(Records from a data collection)

* * * * * * * * *

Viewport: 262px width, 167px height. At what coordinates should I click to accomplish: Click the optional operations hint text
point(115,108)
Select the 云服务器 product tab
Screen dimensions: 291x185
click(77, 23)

* * * * * * * * *

WHAT IS BEING ASKED — Could you reproduce the data above exactly as given?

EXERCISE ANSWER —
Viewport: 262px width, 167px height. At what coordinates should I click to accomplish: Click the optional operations hint text
point(115,108)
Select the 云服务器 product tab
Screen dimensions: 291x185
click(77, 23)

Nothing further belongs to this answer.